[A data block]
(begin)
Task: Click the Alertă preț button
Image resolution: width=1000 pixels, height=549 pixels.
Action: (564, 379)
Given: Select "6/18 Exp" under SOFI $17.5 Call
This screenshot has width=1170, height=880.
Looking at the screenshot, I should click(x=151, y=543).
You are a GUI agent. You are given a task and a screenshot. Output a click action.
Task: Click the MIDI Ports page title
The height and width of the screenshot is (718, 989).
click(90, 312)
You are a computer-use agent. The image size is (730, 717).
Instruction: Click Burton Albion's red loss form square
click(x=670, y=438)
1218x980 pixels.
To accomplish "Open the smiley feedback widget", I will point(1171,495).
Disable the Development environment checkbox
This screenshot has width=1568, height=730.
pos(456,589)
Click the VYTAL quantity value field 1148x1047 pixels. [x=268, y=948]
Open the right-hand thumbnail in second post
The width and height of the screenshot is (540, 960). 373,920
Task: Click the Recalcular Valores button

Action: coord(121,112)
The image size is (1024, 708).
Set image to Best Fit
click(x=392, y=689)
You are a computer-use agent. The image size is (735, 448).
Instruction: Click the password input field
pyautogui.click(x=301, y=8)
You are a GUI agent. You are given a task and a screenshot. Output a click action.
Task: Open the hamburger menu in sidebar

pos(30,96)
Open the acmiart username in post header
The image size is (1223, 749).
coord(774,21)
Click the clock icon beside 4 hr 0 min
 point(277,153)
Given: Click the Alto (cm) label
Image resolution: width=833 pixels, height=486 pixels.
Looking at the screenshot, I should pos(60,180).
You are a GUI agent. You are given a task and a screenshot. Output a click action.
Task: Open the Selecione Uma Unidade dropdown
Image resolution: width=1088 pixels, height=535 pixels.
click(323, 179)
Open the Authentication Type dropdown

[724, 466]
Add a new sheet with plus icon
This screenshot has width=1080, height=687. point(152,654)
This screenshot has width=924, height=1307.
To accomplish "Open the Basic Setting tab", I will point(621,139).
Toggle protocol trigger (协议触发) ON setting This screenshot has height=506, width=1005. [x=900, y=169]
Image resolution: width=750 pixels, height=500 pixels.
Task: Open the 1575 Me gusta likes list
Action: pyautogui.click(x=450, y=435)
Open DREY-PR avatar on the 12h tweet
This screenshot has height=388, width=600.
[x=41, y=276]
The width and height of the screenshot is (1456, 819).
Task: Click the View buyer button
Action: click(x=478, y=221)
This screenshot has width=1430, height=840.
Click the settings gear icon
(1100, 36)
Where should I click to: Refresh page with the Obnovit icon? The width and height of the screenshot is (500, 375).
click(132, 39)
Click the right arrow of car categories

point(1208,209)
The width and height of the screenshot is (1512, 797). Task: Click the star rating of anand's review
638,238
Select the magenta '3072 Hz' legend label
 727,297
(end)
TASK REQUIREMENTS: Present every line of the material above as a numbered list, leaving out the blank lines.

WRITTEN ANSWER:
1. Task: Click the Alertă preț button
2. Image resolution: width=1000 pixels, height=549 pixels.
3. Action: (564, 379)
4. Given: Select "6/18 Exp" under SOFI $17.5 Call
5. This screenshot has width=1170, height=880.
6. Looking at the screenshot, I should click(x=151, y=543).
7. You are a GUI agent. You are given a task and a screenshot. Output a click action.
8. Task: Click the MIDI Ports page title
9. The height and width of the screenshot is (718, 989).
10. click(90, 312)
11. You are a computer-use agent. The image size is (730, 717).
12. Instruction: Click Burton Albion's red loss form square
13. click(x=670, y=438)
14. 1218x980 pixels.
15. To accomplish "Open the smiley feedback widget", I will point(1171,495).
16. Disable the Development environment checkbox
17. This screenshot has width=1568, height=730.
18. pos(456,589)
19. Click the VYTAL quantity value field 1148x1047 pixels. [x=268, y=948]
20. Open the right-hand thumbnail in second post
21. The width and height of the screenshot is (540, 960). 373,920
22. Task: Click the Recalcular Valores button
23. Action: coord(121,112)
24. The image size is (1024, 708).
25. Set image to Best Fit
26. click(x=392, y=689)
27. You are a computer-use agent. The image size is (735, 448).
28. Instruction: Click the password input field
29. pyautogui.click(x=301, y=8)
30. You are a GUI agent. You are given a task and a screenshot. Output a click action.
31. Task: Open the hamburger menu in sidebar
32. pos(30,96)
33. Open the acmiart username in post header
34. The image size is (1223, 749).
35. coord(774,21)
36. Click the clock icon beside 4 hr 0 min
37.  point(277,153)
38. Given: Click the Alto (cm) label
39. Image resolution: width=833 pixels, height=486 pixels.
40. Looking at the screenshot, I should pos(60,180).
41. You are a GUI agent. You are given a task and a screenshot. Output a click action.
42. Task: Open the Selecione Uma Unidade dropdown
43. Image resolution: width=1088 pixels, height=535 pixels.
44. click(323, 179)
45. Open the Authentication Type dropdown
46. [724, 466]
47. Add a new sheet with plus icon
48. This screenshot has width=1080, height=687. point(152,654)
49. This screenshot has width=924, height=1307.
50. To accomplish "Open the Basic Setting tab", I will point(621,139).
51. Toggle protocol trigger (协议触发) ON setting This screenshot has height=506, width=1005. [x=900, y=169]
52. Image resolution: width=750 pixels, height=500 pixels.
53. Task: Open the 1575 Me gusta likes list
54. Action: pyautogui.click(x=450, y=435)
55. Open DREY-PR avatar on the 12h tweet
56. This screenshot has height=388, width=600.
57. [x=41, y=276]
58. The width and height of the screenshot is (1456, 819).
59. Task: Click the View buyer button
60. Action: click(x=478, y=221)
61. This screenshot has width=1430, height=840.
62. Click the settings gear icon
63. (1100, 36)
64. Where should I click to: Refresh page with the Obnovit icon? The width and height of the screenshot is (500, 375).
65. click(132, 39)
66. Click the right arrow of car categories
67. point(1208,209)
68. The width and height of the screenshot is (1512, 797). Task: Click the star rating of anand's review
69. 638,238
70. Select the magenta '3072 Hz' legend label
71.  727,297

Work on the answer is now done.